I realise that the hon. Gentleman will not have had an opportunity to read the Government’s final proposals—although, having heard his question, I suspect that he would probably say the same if he had read them. The proposals set out access criteria for rural and urban areas that will safeguard post offices. Safeguards have been added, partly at the suggestion of the Trade and Industry Committee, to ensure that areas are not disadvantaged. In some parts of the country—I do not think they include the hon. Gentleman’s constituency—there are so few branches that the Post Office may have to open new ones to ensure that the national criteria are met. I believe that those criteria are the best way in which to guarantee access.
My right hon. Friend has emphasised the importance of access criteria to ensuring that the Post Office has the right post offices in the right places to maximise business. In Woolwich, we have a Crown post office that is incredibly well located and extremely busy at almost all times of the day. It is difficult to envisage even a half-competent management not being able to run that post office successfully and profitably, yet out of the blue, with no prior consultation with local people, comes a proposal to move it to a far less well-located WH Smith branch that is already very crowded. The consultation proposals seem derisory to me. Will my right hon. Friend please instruct the Post Office, as part of the access criteria, not to move needlessly post offices that can operate profitably in their existing locations?

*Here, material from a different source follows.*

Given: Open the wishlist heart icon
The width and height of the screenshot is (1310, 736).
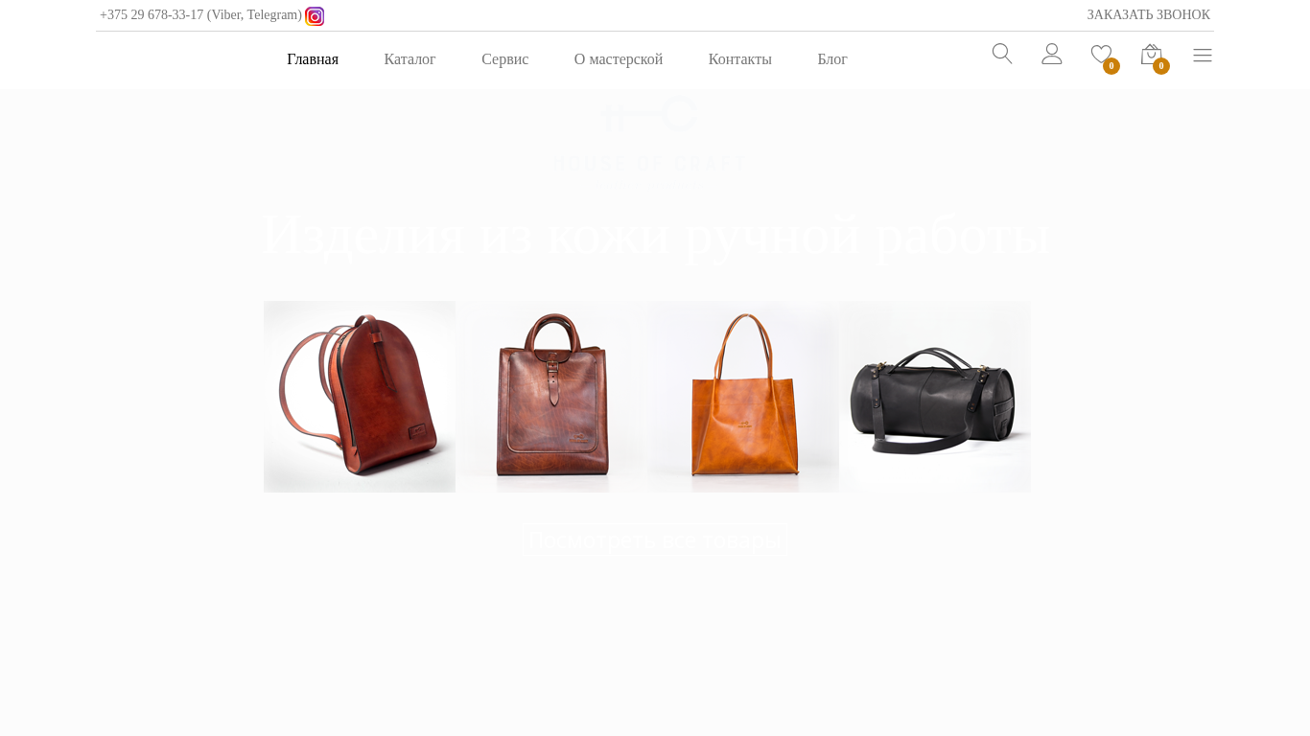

As my right hon. Friend says, the decision was made by the Post Office. As he has raised the matter, I will see whether it is possible for him to sit down with Post Office representatives and discuss the logic and the rationale behind the move, but, as the House will appreciate, I am not in a position to make detailed comments about that particular branch.
I share the deep cynicism of my constituents about any public consultation these days, believing that it rarely results in any change at all. Post offices are the social glue that holds our communities together. They offer an essential lifeline to many people and their presence keeps open many parades of small businesses. Is the Secretary of State aware that there will be devastating consequences if these proposals go ahead? Is he aware that my constituents in Guildford and Cranleigh do not believe that the public consultation will have any impact at all?
The facts that led me to come to the House to make these proposals have not changed: the Post Office is still losing £4 million a week, double what it was losing two years ago. As I have said, the option of sitting back and doing nothing is not sensible, and the National Federation of SubPostmasters has said explicitly that the present situation is unsustainable. That is why we need to do something. On consultation, many points were made, especially in relation to the criteria, on which we have strengthened the position. I hope that that will protect people in both urban and rural areas. Frankly, it is disingenuous for people to say that somehow we do not have to make any changes, and that everything will be all right. It will not.